• REQUIREMENT: Please add 73 to every coordinate in the listing, starting at the line containing "Sound Telegraph (547, 1253)" and ending at the final line, and write only those lines out again with their requests kept in place.

[Listing of located words and elements]
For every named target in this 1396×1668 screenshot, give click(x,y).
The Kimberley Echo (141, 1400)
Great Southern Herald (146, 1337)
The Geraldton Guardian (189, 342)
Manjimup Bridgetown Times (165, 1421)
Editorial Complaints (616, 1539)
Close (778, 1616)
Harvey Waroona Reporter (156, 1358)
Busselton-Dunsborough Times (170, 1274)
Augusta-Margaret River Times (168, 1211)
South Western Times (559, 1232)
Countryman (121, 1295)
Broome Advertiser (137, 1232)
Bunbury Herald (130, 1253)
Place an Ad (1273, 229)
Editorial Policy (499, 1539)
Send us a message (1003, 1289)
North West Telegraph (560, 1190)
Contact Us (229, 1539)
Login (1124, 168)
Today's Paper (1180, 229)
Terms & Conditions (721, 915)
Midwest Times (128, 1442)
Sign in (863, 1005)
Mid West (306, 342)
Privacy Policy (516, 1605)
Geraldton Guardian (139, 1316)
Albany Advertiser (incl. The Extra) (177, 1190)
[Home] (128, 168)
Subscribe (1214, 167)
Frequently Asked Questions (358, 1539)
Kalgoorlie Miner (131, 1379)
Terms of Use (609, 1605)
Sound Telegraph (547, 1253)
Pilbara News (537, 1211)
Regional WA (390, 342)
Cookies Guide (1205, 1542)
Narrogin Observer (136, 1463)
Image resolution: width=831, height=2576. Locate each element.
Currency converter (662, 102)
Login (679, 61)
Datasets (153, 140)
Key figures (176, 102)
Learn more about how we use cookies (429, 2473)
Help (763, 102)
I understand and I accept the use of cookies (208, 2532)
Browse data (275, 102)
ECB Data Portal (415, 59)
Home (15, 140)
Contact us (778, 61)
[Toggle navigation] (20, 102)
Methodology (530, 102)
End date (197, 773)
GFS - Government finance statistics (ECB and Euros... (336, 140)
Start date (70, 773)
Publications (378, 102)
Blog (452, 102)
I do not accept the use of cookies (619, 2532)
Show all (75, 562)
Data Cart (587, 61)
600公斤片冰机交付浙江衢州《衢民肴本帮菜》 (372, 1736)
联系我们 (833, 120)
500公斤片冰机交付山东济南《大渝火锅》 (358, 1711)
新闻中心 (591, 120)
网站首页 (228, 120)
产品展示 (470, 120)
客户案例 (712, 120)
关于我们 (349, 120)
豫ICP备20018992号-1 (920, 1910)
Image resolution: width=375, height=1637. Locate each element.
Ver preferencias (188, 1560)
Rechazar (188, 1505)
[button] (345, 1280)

• SOLUTION:
Sound Telegraph (620, 1326)
Pilbara News (610, 1284)
Regional WA (463, 415)
Cookies Guide (1278, 1615)
Narrogin Observer (209, 1536)
Image resolution: width=831, height=2576. Locate each element.
Currency converter (735, 175)
Login (752, 134)
Datasets (226, 213)
Key figures (249, 175)
Learn more about how we use cookies (502, 2546)
Help (836, 175)
I understand and I accept the use of cookies (281, 2605)
Browse data (348, 175)
ECB Data Portal (488, 132)
Home (88, 213)
Contact us (851, 134)
[Toggle navigation] (93, 175)
Methodology (603, 175)
End date (270, 846)
GFS - Government finance statistics (ECB and Euros... (409, 213)
Start date (143, 846)
Publications (451, 175)
Blog (525, 175)
I do not accept the use of cookies (692, 2605)
Show all (148, 635)
Data Cart (660, 134)
600公斤片冰机交付浙江衢州《衢民肴本帮菜》 (445, 1809)
联系我们 (906, 193)
500公斤片冰机交付山东济南《大渝火锅》 (431, 1784)
新闻中心 (664, 193)
网站首页 (301, 193)
产品展示 (543, 193)
客户案例 (785, 193)
关于我们 (422, 193)
豫ICP备20018992号-1 (993, 1983)
Image resolution: width=375, height=1637. Locate each element.
Ver preferencias (261, 1633)
Rechazar (261, 1578)
[button] (418, 1353)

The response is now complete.